Как там у Джерома Сэлинджера: «Дэвидкопперфильдовская муть»? О да, но как же без неё. Нас было семеро, семеро, отправившихся в это путешествие. Все мы могли считать себя вполне успешными и довольными жизнью людьми. Прекрасное образование, хорошая работа, достойная оплата. Разумеется, я не стану лгать, что мы добились этого сами, по крайней мере, большинство из нас.


Нет, наши родители не были олигархами, но имели все основания считать себя состоявшимися и состоятельными гражданами. Например, мой отец - известный нейрохирург, а мама занимает высокую должность в крупной фармакологической компании. И несмотря на то, что я хорошо училась в школе и получила весьма высокий балл за ЕГЭ, если бы не возможности моих родителей, вряд ли мне удалось бы поступить в главный универ столицы и устроиться на телевидение после окончания учёбы. В отличие от моей самой лучшей и любимой подруги Дарьи.


Дашку – светлую головку семи пядей во лбу, приняли в престижную школу, в которой я училась, за поразительные способности и усердие в учёбе. Она была неутомимым исследователем, борцом за справедливость и при этом оставалась весёлым и отзывчивым человеком. Она уже в школе занималась активной общественной деятельностью и вовлекала нас – своих подруг и одноклассников – в социально полезные акции.


Это она привила мне интерес к журналистике, хотя мои родители мечтали видеть меня серьёзным научным сотрудником.

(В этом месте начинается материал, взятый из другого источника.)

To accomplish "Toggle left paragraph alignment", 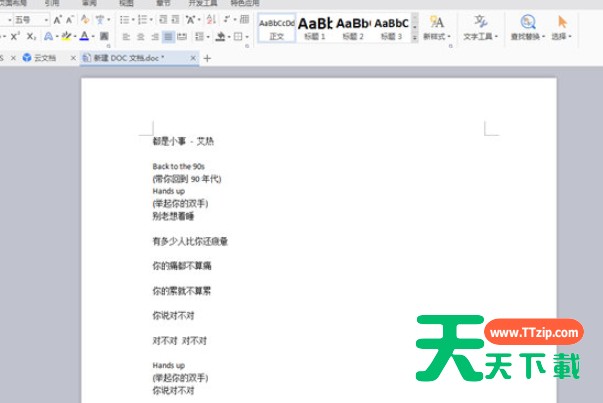I will 126,37.
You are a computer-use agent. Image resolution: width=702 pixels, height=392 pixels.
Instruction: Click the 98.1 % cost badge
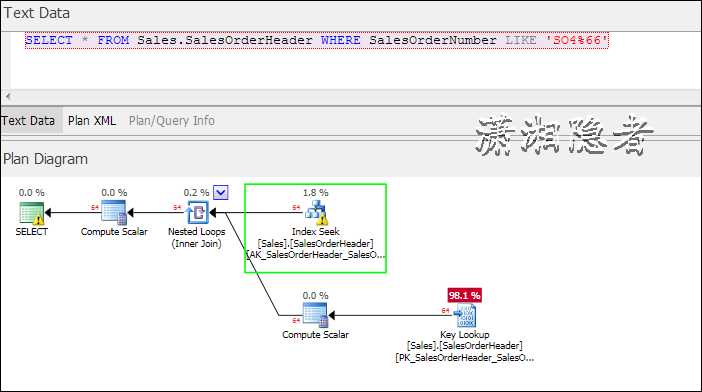pos(465,295)
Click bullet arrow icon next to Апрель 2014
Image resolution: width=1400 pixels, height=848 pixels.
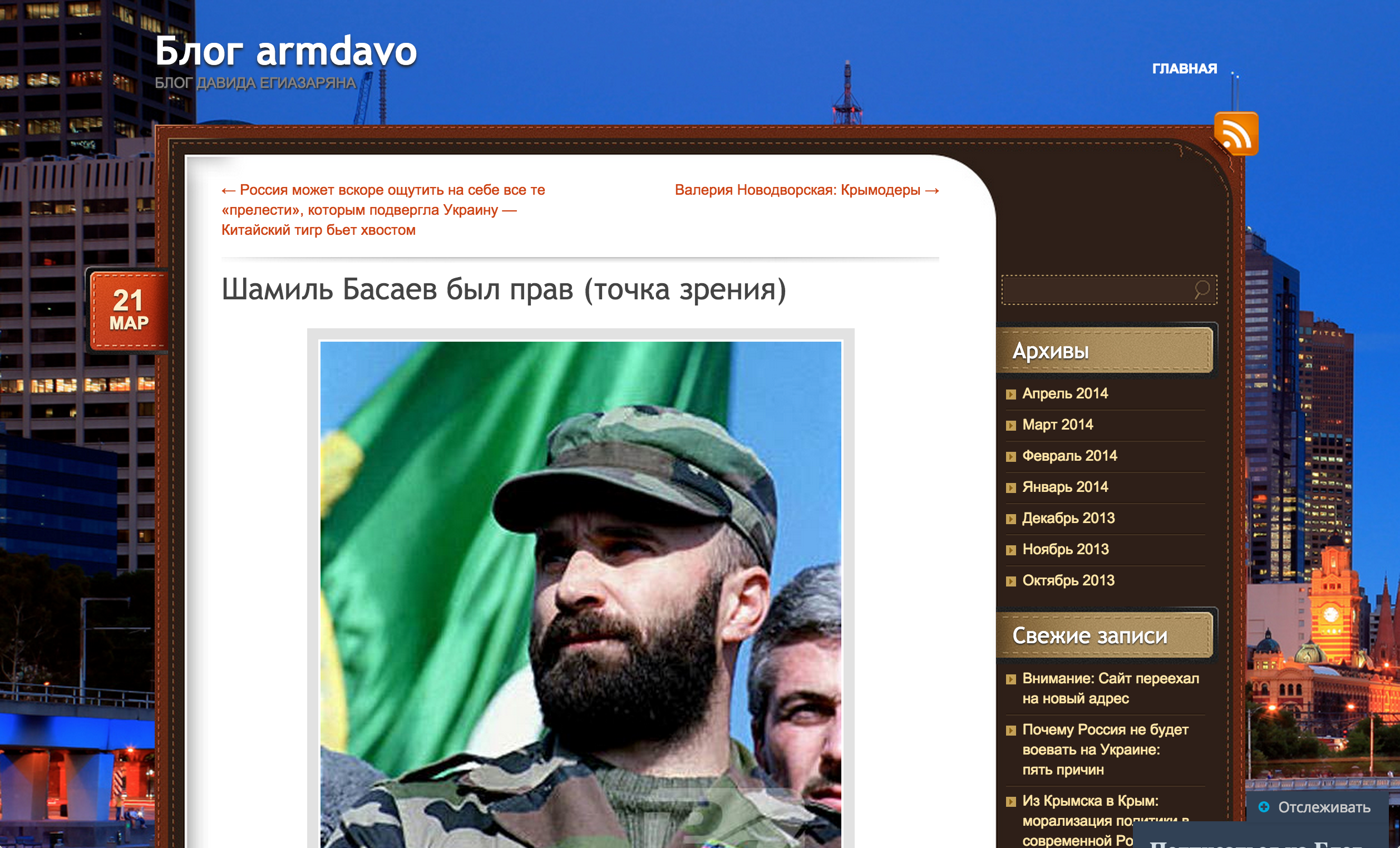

Уже в старших классах Даша стала юнкором двух влиятельных журналов и имела несколько напечатанных статей. Старейший университет страны склонил колени перед её талантами.

Обладая неистребимой верой в человечество, Дарья выбрала социалку – социологию, простите, и в будущем многие обиженные и обездоленные получили помощь и защиту, благодаря её неутомимому бесстрашию.


Меня же руководитель курса, кстати, хороший мамин знакомый, убедил выбрать телевидение. Объяснил он это очень доступно: «Если занимаешься, например, репортажами о живой природе, у тебя и командировки приятнее, и врагов меньше». Я, вечно во всём сомневающаяся, конечно, согласилась. Не могу сказать, что пожалела об этом впоследствии. Как я уже писала, все мы были вполне довольны жизнью.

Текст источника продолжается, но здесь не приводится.